-- Data for processing follows --

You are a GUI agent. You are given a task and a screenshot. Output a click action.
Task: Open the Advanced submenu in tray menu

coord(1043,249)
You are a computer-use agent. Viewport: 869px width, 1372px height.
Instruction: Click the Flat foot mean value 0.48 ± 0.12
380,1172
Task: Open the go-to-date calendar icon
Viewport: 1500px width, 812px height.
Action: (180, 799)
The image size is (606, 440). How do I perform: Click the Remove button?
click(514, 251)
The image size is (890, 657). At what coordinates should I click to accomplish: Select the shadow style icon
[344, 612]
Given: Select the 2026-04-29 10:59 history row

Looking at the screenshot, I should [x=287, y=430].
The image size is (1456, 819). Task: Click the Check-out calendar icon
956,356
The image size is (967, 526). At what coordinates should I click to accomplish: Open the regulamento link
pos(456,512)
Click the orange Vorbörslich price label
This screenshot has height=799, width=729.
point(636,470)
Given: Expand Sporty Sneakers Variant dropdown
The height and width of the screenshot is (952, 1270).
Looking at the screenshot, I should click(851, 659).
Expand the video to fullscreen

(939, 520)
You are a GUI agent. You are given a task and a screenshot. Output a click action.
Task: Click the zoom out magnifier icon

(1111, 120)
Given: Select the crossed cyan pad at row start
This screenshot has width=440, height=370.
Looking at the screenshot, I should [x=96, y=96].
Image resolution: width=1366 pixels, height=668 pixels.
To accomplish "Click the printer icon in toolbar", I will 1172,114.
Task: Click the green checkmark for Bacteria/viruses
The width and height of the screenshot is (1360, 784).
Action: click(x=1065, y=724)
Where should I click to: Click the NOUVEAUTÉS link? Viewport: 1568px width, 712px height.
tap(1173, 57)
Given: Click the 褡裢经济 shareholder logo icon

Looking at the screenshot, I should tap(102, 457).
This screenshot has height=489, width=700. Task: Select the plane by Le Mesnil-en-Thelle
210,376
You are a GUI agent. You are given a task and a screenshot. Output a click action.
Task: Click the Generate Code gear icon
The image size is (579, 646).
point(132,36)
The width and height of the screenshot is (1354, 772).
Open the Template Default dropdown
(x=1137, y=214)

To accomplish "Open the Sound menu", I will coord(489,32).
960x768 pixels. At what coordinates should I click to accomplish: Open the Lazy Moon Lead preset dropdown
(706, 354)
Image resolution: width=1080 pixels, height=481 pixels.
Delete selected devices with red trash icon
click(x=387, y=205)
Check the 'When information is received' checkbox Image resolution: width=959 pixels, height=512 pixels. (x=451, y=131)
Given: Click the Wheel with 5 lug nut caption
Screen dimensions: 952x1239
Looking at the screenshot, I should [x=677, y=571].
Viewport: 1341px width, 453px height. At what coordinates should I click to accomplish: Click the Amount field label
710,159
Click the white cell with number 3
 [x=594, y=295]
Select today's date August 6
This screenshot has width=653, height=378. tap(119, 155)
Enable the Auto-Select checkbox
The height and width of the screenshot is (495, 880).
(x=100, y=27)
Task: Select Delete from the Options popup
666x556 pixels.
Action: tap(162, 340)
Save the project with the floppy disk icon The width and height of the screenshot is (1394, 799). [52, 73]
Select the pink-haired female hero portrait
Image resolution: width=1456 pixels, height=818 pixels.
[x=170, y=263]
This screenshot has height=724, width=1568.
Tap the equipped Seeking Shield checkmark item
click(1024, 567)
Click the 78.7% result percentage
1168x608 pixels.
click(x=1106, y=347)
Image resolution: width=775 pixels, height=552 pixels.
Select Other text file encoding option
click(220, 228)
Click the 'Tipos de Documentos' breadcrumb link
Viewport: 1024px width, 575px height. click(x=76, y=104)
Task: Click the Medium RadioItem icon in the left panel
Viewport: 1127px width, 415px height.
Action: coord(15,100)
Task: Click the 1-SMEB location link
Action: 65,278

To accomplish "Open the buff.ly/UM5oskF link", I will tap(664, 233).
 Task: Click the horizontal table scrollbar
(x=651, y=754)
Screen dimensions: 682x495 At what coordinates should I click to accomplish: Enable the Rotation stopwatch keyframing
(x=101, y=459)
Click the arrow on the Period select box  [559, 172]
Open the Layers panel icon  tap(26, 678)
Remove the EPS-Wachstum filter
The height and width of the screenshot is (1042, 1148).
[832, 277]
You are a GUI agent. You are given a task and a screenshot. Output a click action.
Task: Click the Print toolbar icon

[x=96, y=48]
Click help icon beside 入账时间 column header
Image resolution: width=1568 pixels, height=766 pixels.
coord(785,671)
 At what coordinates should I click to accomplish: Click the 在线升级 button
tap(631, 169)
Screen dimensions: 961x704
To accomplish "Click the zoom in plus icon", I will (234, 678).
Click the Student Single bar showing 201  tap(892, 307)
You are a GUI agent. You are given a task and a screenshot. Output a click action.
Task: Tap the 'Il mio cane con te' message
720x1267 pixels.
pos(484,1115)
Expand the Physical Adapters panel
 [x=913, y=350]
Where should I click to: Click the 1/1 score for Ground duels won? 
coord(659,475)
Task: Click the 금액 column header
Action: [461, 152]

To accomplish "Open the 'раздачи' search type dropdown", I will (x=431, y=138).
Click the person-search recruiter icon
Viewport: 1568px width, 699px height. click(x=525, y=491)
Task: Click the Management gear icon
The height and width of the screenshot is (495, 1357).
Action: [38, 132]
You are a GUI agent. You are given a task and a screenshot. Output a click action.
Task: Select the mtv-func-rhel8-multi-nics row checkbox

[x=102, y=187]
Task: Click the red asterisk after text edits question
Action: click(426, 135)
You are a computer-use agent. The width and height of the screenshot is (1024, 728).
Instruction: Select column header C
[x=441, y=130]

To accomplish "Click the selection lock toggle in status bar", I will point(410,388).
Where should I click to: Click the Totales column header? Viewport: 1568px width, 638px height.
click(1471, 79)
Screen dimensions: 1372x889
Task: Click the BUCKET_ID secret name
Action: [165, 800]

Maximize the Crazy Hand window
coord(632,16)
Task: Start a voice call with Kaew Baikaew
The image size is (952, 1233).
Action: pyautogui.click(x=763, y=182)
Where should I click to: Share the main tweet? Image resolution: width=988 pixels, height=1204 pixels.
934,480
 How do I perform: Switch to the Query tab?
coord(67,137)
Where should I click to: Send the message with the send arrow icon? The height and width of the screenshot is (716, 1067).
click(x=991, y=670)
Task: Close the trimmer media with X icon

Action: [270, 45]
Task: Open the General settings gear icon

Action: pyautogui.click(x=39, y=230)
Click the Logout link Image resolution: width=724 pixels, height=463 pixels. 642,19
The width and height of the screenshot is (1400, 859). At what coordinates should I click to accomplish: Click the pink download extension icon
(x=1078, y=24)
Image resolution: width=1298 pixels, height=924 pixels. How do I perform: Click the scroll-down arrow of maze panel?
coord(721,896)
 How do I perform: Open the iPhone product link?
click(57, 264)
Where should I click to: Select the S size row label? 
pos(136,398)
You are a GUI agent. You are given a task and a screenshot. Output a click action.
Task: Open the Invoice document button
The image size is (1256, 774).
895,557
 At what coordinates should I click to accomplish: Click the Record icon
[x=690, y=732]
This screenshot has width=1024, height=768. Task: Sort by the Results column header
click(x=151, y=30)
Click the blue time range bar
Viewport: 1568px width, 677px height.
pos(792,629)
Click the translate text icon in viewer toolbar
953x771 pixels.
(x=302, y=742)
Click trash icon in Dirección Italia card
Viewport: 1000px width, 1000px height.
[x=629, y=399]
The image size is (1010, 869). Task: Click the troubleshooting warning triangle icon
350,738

-- Data for processing concluded --

> [Exercise] Only a number should come back: the count of lines above that include "computer".

> [Solution to this task] 2